À ce jour, quatre autorisations ont été délivrées (BioNTech-Pfizer, Moderna, AstraZeneca et Johnson & Johnson) pour six contrats conclus anticipativement (Sanofi-GSK et CureVac). Les laboratoires américains tiennent la corde, en s’appuyant même sur l’excellence européenne puisque Pfizer s’est associé à la start-up allemande spécialisée dans l’ARN messager pour produire son vaccin. Un comble alors que les laboratoires européens sont, eux, à la traîne dans cette course il est vrai ardue : Sanofi aidera finalement Pfizer à produire son vaccin et l’Institut Pasteur renonce définitivement.

La liste des entraves à une vaccination rapide dans l’Union comprend aussi plusieurs retards de production et un bras de fer avec le Royaume-Uni à propos du vaccin qu’AstraZeneca a développé avec l’université d’Oxford. Le groupe anglo-suédois a non seulement réduit le volume de production à destination de l’Union mais il a continué à honorer, en parallèle, ses autres contrats, notamment celui avec le Royaume-Uni.

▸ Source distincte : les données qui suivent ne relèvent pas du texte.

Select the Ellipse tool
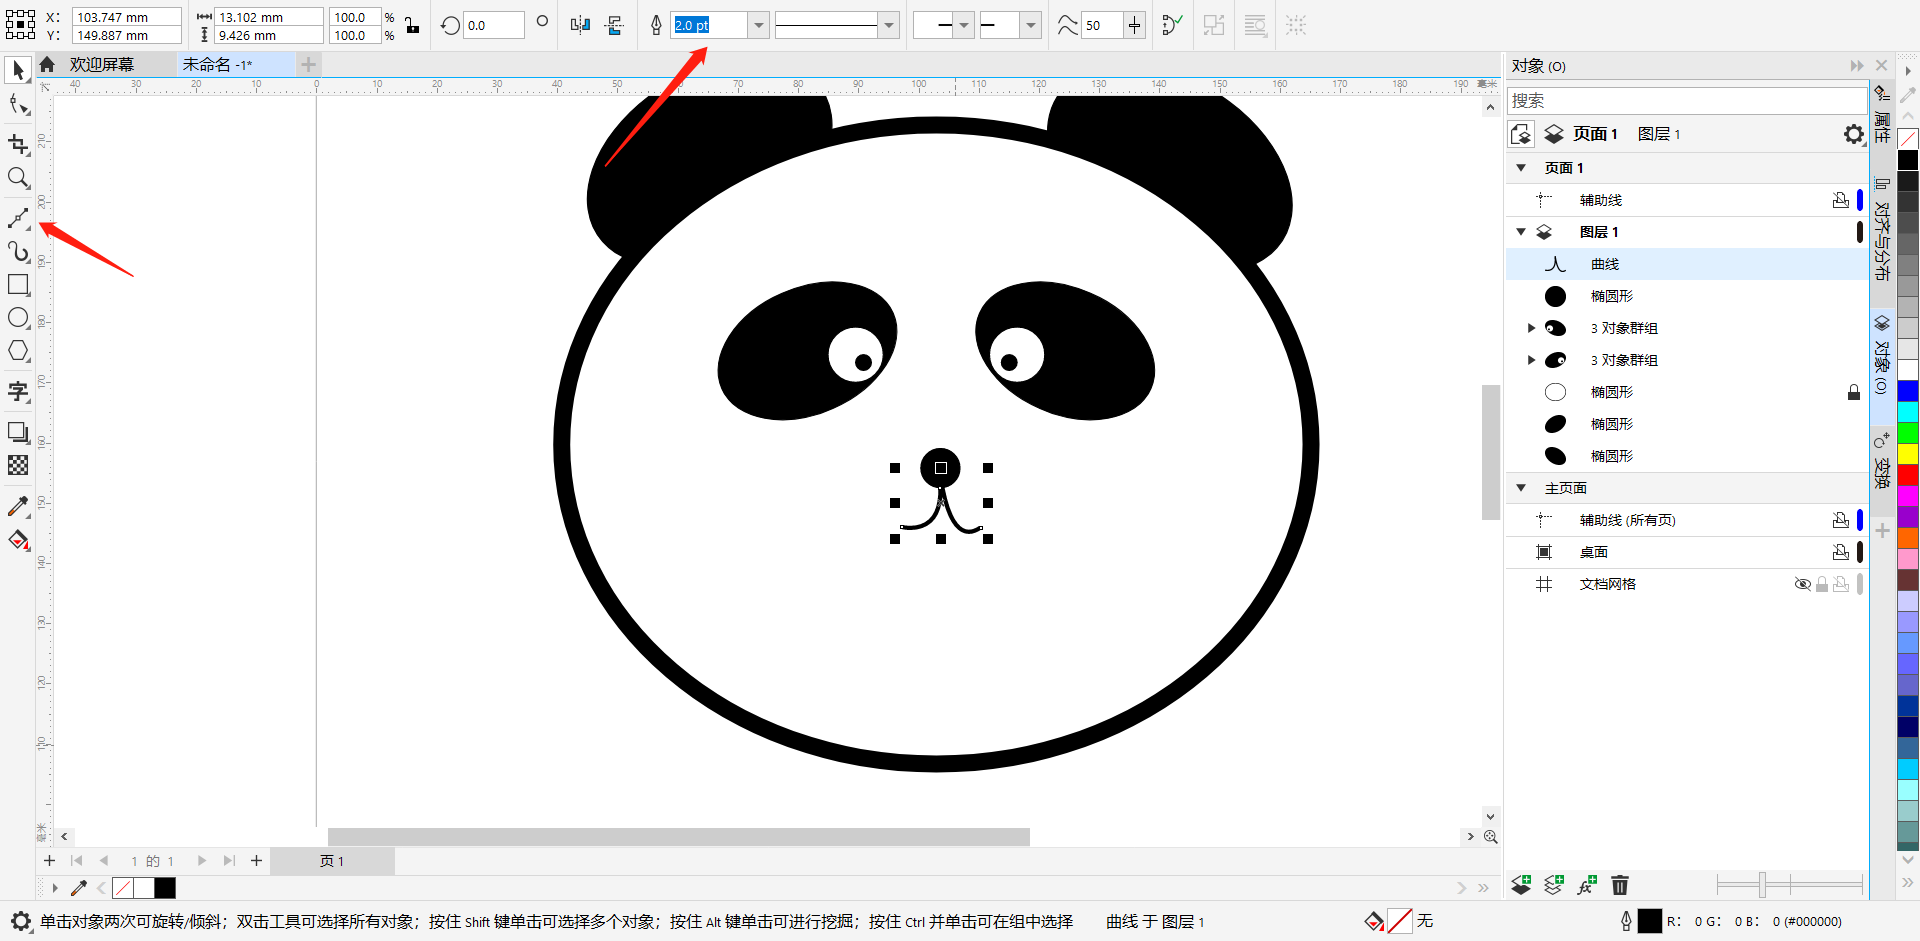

Désormais, Ursula von der Leyen menace d’utiliser « tous les instruments » à sa disposition pour que les vaccins commandés par l’Union européenne soient livrés, y compris le blocage des exportations des doses produites en Europe. Quel autre choix a-t-elle alors que les livraisons erratiques de doses passent mal auprès des citoyens européens, impatients de prendre la seule porte de sortie défendue par les épidémiologistes et les responsables politiques, à savoir la vaccination ?

La crédibilité de l’Union européenne auprès de ses citoyens est engagée. Sa crédibilité sur la scène internationale ne l’est pas moins.

La géopolitique des vaccins n’est décidément pas un placebo.